Re: misc idea: Mini-LZ




"LR" <sfsd@xxxxxxxx> wrote in message news:46e7f829$0$6273$edfadb0f@xxxxxxxxxxxxxxxxxxxxxxx
however, a recent idea that I have spec'ed out is something I am calling 'Mini-LZ'.
point, well, is that of being much more readily usable in a copy-paste manner than deflate.

Nice and simple, thanks :)

What license are you publicing this code under? Public Domain?


probably...
not that it was any real effort in my part, only slow due to the major time issue caused by having 4 classes giving me too much homework...

for right now, I am limited to activities that can be completed absent using nearly as much of my freetime...


be warned though that this code is completely untested thus far...


To make it thread safe, move static byte *chain[65536], *hash[4096]; to public scope and make it non-static.


moving them to the toplevel will not help.
making this thread safe would either require them to be on the stack (not good for arrays of this size), dynamically allocated (yes, good old malloc), or protected with mutexes.

now, in my case, I rarely use threads, so I didn't think of this at the time...
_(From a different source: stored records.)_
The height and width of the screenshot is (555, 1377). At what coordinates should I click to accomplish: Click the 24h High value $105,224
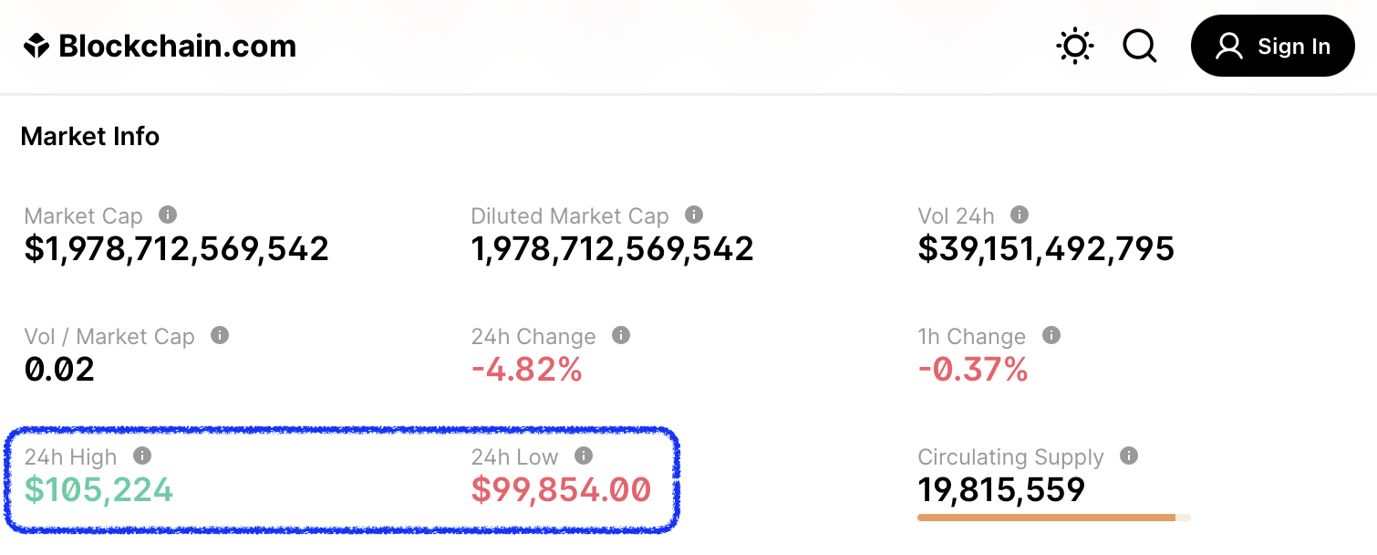point(98,490)
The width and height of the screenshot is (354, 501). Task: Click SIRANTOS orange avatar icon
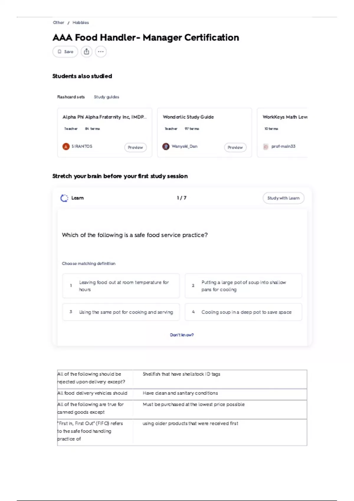pyautogui.click(x=66, y=146)
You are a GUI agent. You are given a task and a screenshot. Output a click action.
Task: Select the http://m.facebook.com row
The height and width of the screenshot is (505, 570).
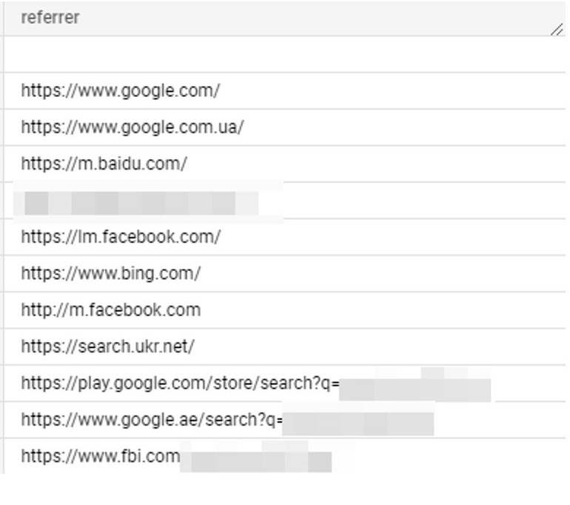[x=285, y=310]
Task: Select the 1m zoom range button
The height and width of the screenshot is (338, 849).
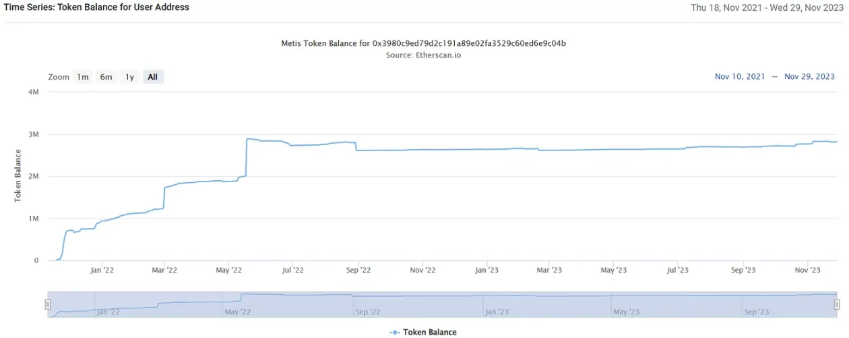Action: pyautogui.click(x=83, y=77)
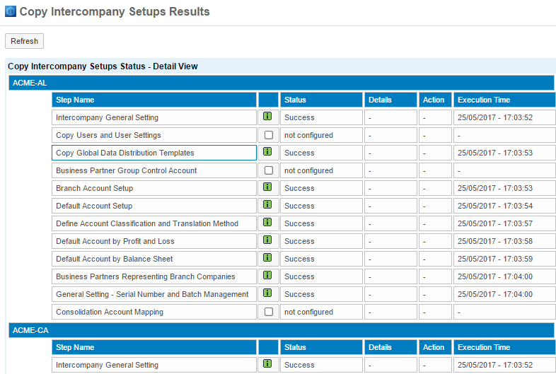Collapse the ACME-CA company section header

(x=28, y=330)
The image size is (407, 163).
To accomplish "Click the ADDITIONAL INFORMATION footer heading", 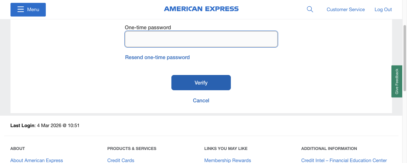I will [x=329, y=149].
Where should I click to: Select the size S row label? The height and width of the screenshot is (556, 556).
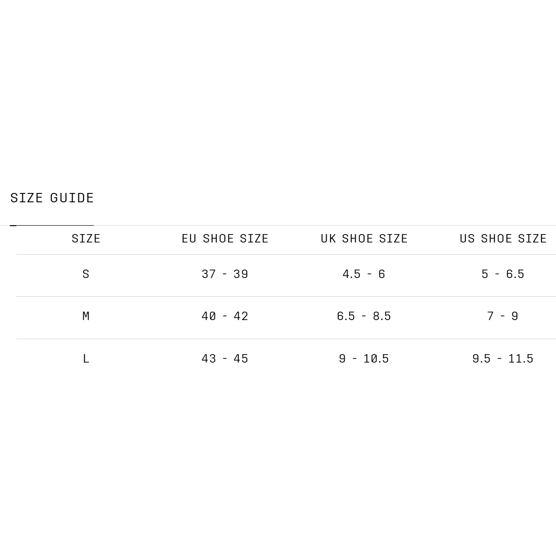point(86,274)
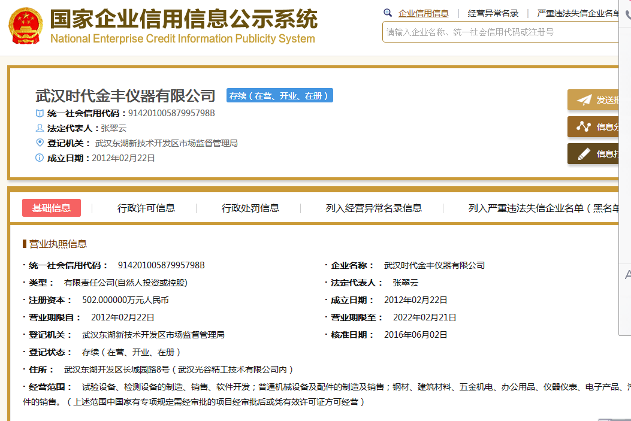Switch to the 行政许可信息 tab

click(x=146, y=208)
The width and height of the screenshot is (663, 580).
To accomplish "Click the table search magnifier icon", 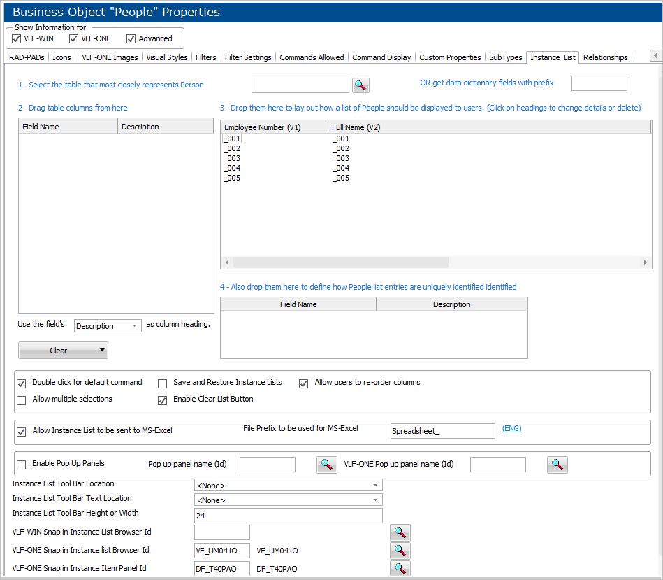I will (x=360, y=85).
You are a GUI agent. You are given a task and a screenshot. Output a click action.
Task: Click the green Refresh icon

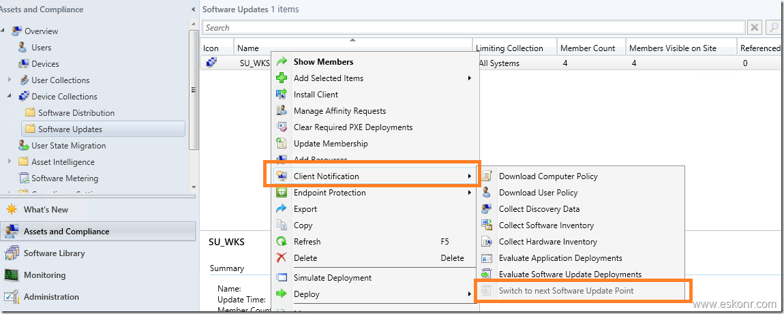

note that my style also assumes tweaking the code for each use case, which is something that LZ77 or LZSS based algos allow a little better than, say, LZ78 or LZW, LZP, ... which tend to be a little less flexible (LZW is restrictive on how one matches strings in the dictionary, and LZP assumes a particular hash function and means of handling hash chains).

note, however, that an LZP style coder can be much simpler and smaller than an LZSS style one, but is much less general...
in the past I have used specialized LZP style coders for tasks such as compressing strings within certain specialized fileformats, ...


well, it can also be noted that the compressor would not be terribly efficient (higher efficiency necessarily demanding a little more code...).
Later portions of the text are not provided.